> 作答方法:
请接着下面讲 multipart/form-data 安全考虑的原文，从它最后一句之后往下续写。

> 原文段落:

7. 安全考虑 (Security Considerations)

7. Security Considerations

🇬🇧 英文原文

All form-processing software should treat user supplied form-data with sensitivity, as it often contains confidential or personally identifying information. There is widespread use of form "auto-fill" features in web browsers; these might be used to trick users to unknowingly send confidential information when completing otherwise innocuous tasks. multipart/form-data does not supply any features for checking integrity, ensuring confidentiality, avoiding user confusion, or other security features; those concerns must be addressed by the form-filling and form-data-interpreting applications.

Applications that receive forms and process them must be careful not to supply data back to the requesting form-processing site that was not intended to be sent.

It is important when interpreting the filename of the Content-Disposition header field to not inadvertently overwrite files in the recipient's file space.

User applications that request form information from users must be careful not to cause a user to send information to the requestor or a third party unwillingly or unwittingly.

With the introduction of form-data that can reasonably send back the content of files from a user's file space, the possibility arises that a user might be sent an automated script that fills out a form and then sends one of the user's local files to another address. Thus, additional caution is required when executing automated scripting where form-data might include a user's files.

> 所给材料:
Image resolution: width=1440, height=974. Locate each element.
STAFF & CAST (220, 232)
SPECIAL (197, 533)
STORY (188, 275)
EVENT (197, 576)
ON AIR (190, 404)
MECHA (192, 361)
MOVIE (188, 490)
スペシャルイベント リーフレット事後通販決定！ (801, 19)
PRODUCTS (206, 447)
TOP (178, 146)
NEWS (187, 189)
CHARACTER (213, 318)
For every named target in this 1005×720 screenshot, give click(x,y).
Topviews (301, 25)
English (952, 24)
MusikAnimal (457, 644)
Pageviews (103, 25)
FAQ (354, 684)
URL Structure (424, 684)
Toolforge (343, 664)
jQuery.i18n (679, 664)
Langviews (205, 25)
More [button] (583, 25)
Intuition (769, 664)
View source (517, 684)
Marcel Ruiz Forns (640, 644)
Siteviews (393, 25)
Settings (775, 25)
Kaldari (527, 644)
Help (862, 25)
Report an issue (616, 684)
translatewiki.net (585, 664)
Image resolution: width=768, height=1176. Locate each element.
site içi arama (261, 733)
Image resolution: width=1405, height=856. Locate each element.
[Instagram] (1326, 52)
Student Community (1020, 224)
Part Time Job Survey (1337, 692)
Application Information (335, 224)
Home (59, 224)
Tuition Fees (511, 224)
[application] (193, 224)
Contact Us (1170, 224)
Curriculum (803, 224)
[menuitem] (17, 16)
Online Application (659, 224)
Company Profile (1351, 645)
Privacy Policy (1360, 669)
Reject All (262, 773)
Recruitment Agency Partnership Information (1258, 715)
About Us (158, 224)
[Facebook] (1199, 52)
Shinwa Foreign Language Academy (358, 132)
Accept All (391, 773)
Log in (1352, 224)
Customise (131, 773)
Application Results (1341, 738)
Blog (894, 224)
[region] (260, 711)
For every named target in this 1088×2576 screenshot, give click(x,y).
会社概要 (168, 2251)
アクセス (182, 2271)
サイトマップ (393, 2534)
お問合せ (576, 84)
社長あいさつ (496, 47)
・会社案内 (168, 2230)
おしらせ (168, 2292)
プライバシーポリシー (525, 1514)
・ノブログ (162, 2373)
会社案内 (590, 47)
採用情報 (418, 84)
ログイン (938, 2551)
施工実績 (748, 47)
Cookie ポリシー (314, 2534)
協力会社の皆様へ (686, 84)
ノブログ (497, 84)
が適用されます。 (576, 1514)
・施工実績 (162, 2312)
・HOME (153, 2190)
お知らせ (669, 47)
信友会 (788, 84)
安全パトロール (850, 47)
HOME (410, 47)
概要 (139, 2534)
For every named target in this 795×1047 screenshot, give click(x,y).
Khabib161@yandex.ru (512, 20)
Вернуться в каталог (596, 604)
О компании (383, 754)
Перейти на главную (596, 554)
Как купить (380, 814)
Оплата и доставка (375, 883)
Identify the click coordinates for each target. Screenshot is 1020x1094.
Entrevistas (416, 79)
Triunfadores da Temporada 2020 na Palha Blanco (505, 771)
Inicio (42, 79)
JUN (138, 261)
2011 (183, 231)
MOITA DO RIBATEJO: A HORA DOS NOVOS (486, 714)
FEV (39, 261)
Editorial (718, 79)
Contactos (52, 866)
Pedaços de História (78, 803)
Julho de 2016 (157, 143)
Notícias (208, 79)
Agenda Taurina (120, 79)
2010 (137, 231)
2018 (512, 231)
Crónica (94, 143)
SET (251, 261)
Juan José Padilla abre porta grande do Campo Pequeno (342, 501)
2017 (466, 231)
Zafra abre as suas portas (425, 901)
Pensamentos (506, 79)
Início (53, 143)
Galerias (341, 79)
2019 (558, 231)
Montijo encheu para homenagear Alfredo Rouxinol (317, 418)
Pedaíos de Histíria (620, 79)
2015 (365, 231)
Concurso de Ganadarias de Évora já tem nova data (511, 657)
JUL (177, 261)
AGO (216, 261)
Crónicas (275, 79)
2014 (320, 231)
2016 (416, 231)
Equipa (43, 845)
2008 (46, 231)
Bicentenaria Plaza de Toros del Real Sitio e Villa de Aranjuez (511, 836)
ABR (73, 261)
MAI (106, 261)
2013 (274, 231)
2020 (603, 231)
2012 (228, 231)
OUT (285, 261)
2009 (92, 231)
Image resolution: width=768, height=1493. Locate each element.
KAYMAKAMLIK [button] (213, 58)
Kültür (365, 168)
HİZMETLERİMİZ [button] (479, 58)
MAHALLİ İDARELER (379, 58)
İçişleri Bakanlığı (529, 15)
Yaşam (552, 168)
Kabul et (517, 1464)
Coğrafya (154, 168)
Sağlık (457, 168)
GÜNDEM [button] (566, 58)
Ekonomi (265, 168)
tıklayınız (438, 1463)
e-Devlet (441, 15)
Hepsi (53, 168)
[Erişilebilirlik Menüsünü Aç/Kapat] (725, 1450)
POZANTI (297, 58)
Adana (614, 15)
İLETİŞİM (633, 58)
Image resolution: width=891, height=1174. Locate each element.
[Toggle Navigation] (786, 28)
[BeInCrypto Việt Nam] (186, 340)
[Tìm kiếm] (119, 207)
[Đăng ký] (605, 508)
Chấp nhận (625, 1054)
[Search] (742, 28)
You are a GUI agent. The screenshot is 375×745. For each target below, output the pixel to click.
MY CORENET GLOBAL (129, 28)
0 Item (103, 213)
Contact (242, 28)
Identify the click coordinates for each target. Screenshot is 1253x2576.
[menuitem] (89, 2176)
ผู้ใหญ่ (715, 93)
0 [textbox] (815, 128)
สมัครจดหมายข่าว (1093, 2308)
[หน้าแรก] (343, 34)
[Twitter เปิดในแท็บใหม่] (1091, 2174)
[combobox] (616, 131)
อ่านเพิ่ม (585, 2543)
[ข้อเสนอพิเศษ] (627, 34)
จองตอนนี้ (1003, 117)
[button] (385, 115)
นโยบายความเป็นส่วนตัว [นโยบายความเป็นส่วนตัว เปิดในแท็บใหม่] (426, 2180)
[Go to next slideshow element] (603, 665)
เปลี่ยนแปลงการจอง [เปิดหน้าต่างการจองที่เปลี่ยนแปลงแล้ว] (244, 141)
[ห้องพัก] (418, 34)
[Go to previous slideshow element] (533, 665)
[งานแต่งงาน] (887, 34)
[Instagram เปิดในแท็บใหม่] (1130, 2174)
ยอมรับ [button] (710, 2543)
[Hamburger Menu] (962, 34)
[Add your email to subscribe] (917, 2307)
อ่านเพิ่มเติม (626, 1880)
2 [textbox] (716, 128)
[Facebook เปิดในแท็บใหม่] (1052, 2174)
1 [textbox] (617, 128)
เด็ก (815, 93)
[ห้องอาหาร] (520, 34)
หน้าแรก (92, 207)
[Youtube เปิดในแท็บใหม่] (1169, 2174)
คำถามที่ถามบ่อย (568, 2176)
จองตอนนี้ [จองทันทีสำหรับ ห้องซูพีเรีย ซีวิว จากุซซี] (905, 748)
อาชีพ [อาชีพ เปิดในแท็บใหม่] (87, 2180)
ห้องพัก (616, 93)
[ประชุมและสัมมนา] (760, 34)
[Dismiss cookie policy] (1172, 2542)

> 练习结果:
Files sent via multipart/form-data may contain arbitrary executable content, and precautions against malicious content are necessary. The considerations of Sections 2.3 and 5 of [RFC2183], with respect to the "filename" parameter of the Content-Disposition header field, also apply to its usage here.

🇨🇳 中文翻译

所有表单处理软件都应该谨慎对待用户提供的表单数据,因为它通常包含机密或个人识别信息。Web 浏览器中广泛使用表单 "自动填充" 功能; 这些功能可能被用来欺骗用户在完成看似无害的任务时不知不觉地发送机密信息。multipart/form-data 不提供任何用于检查完整性、确保机密性、避免用户混淆或其他安全功能的特性; 这些问题必须由表单填写和表单数据解释应用程序来解决。

接收和处理表单的应用程序必须小心,不要将本不打算发送的数据提供回请求表单处理站点。

在解释 Content-Disposition 头字段的文件名时,重要的是不要无意中覆盖接收方文件空间中的文件。

从用户请求表单信息的用户应用程序必须小心,不要导致用户不情愿或不知不觉地将信息发送给请求者或第三方。

随着表单数据的引入,可以合理地从用户的文件空间发送回文件的内容,可能出现这样的情况: 用户可能会收到一个自动化脚本,该脚本填写表单,然后将用户的本地文件之一发送到另一个地址。因此,在执行可能包含用户文件的表单数据的自动化脚本时需要额外小心。

通过 multipart/form-data 发送的文件可能包含任意可执行内容,因此需要采取预防措施防止恶意内容。[RFC2183] 的第 2.3 节和第 5 节关于 Content-Disposition 头字段的 "filename" 参数的考虑也适用于此处的使用。